## Text extract
# Tacoma short bed + 29inch wheels = Bad combo



## Shwaa (Jan 13, 2004)

Picked up a Rocky Mounts Clutch SD rack for my 4DR Tacoma with the short bed. Very nice piece of equipment, easy to install, but quickly realized my tailgate won't shut :-/ 

It will shut if I angle the bike, but I don't like the idea of that as it might damage the forks. 

Or it will shut if I lift the back end and basically brace the back wheel against the tailgate mid-air. Again not fond of that idea.

I'll prob need to return the rack. Anyone have any other ideas? Kind of a bummer. Seems if I had a 26er, or a longer bed I would be fine.


----------



## Dr.Zoidberg (Sep 9, 2007)

Attach a 2x4 to two brackets that will fit into the roof rails: effectively a homemade wooden cross bar. Then mount the rack to the 2x4. Now your fork mounts over the cab but is forward enough to close the gate. Or return the rack mount and get a tail gate blanket.

## Set exercise
Answer these about the Tacoma forum thread:
(a) What rack did the first poster buy?
(b) What two differences does the first poster say would have avoided the tailgate problem?
(c) What piece of lumber does the reply suggest using as a homemade cross bar?

## Raw data

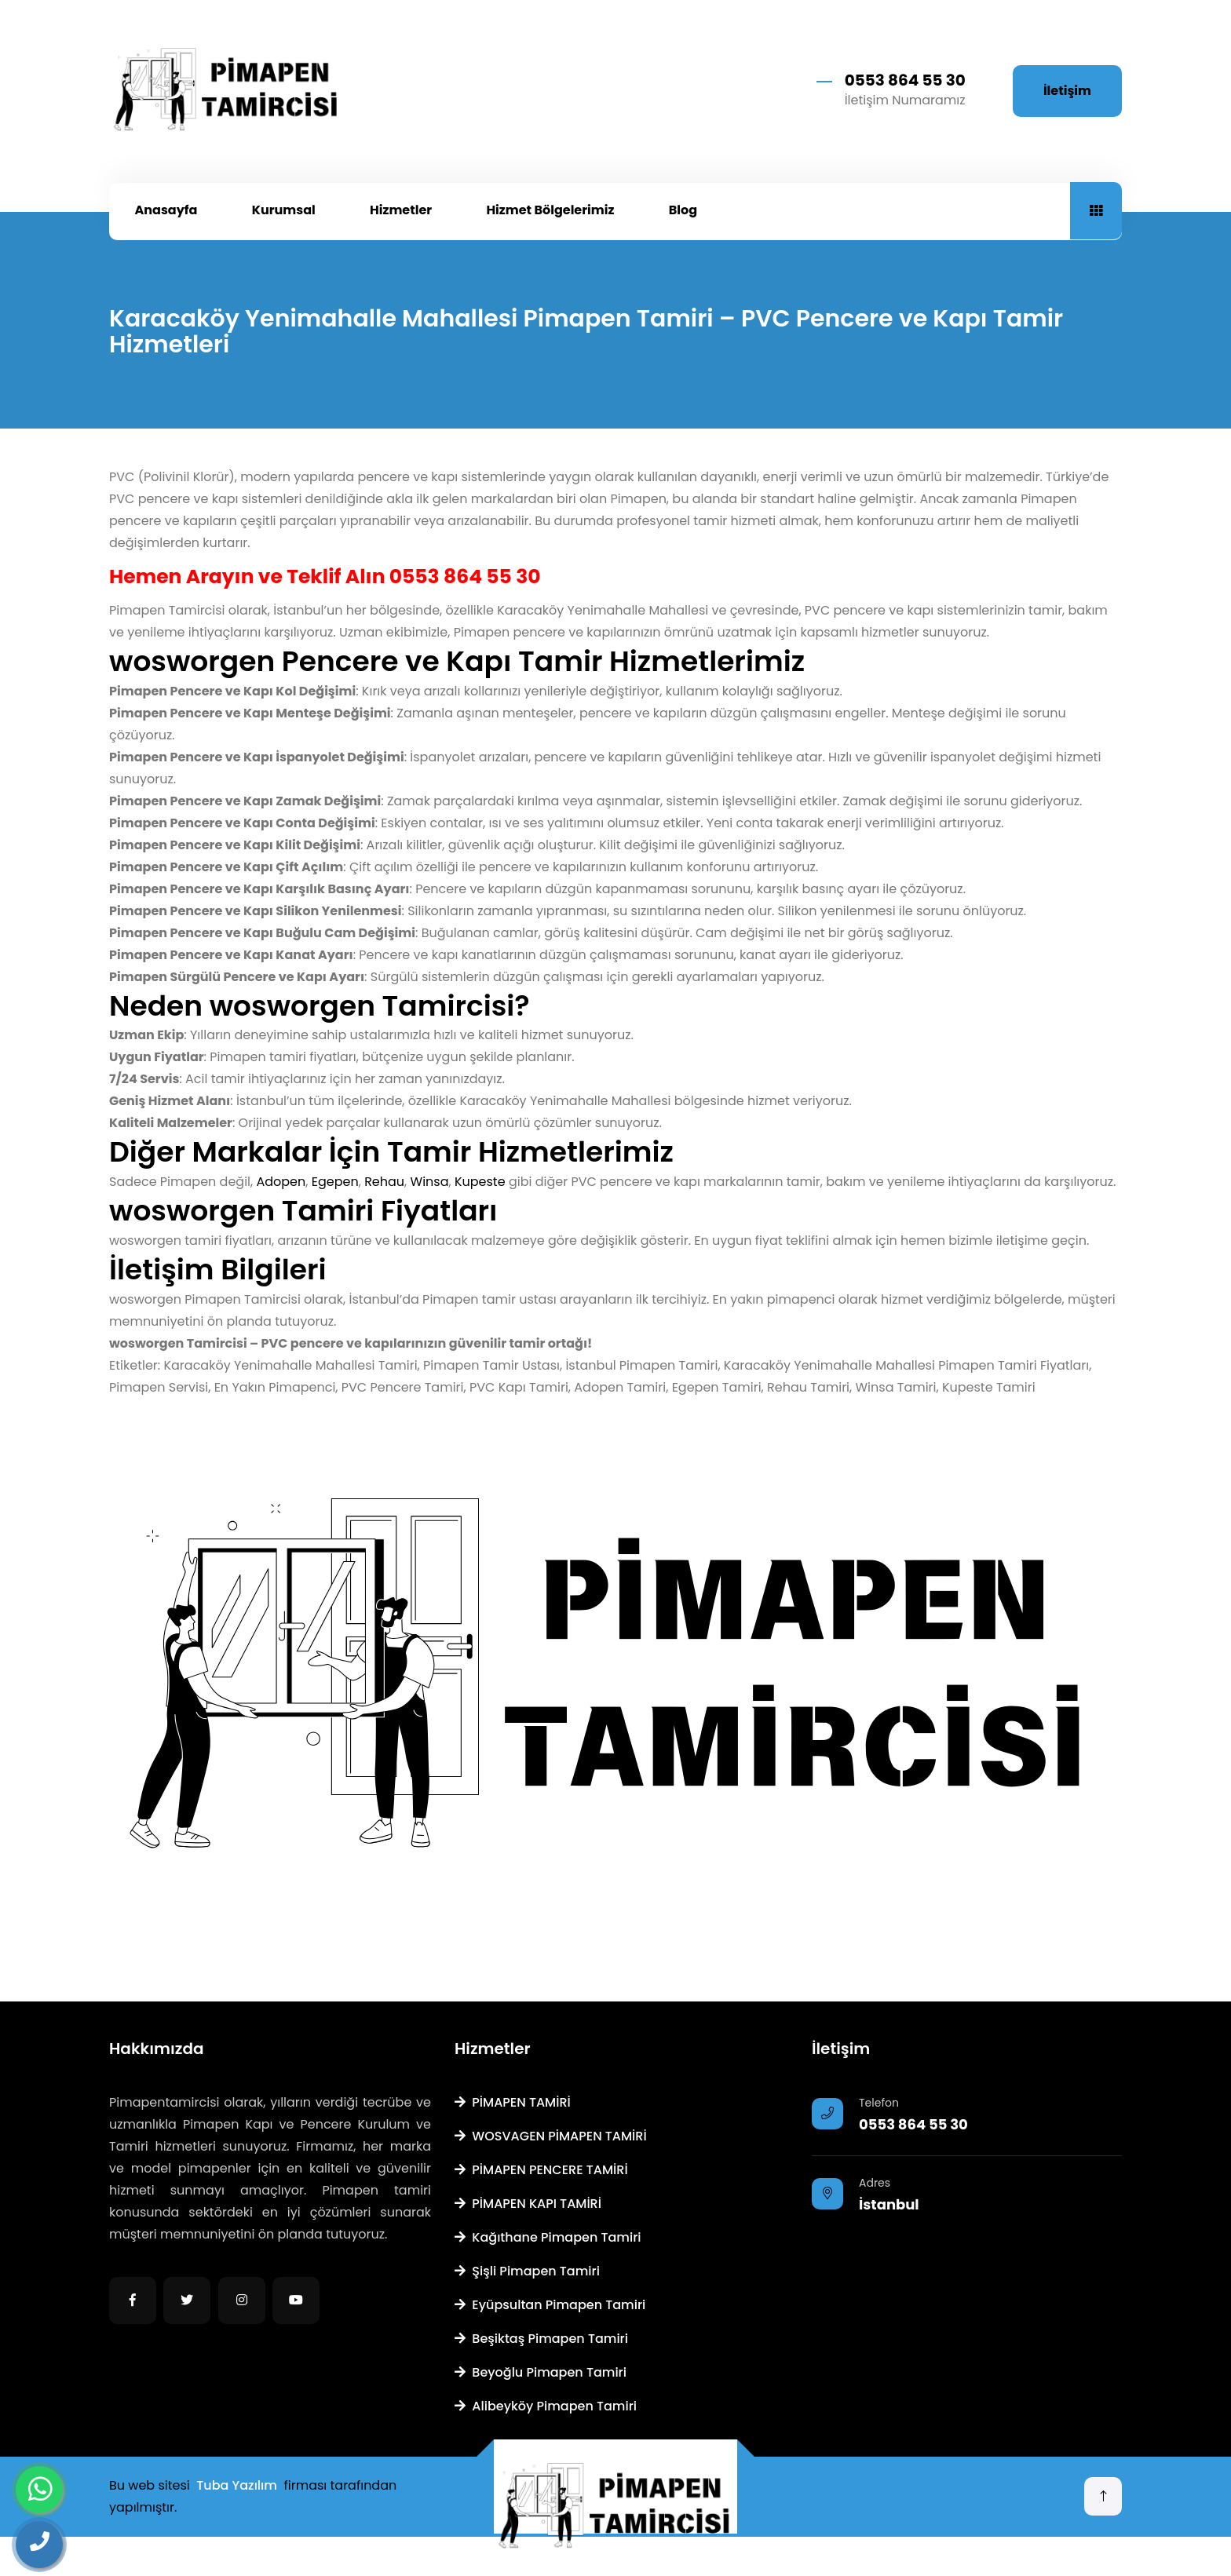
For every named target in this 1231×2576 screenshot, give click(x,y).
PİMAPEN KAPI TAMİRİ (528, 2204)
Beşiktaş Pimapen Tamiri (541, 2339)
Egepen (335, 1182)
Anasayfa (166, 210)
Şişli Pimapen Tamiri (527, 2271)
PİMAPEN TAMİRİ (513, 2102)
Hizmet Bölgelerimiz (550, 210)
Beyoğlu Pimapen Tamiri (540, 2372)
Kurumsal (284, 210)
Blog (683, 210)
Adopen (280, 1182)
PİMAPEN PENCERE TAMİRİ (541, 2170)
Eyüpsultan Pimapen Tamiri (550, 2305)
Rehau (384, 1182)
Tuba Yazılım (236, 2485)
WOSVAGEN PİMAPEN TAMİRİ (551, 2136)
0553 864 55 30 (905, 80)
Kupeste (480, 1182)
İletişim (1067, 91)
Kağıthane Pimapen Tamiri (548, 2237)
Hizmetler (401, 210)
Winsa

## Reply
(a) A Rocky Mounts Clutch SD rack
(b) Having a 26er or a longer bed
(c) A 2x4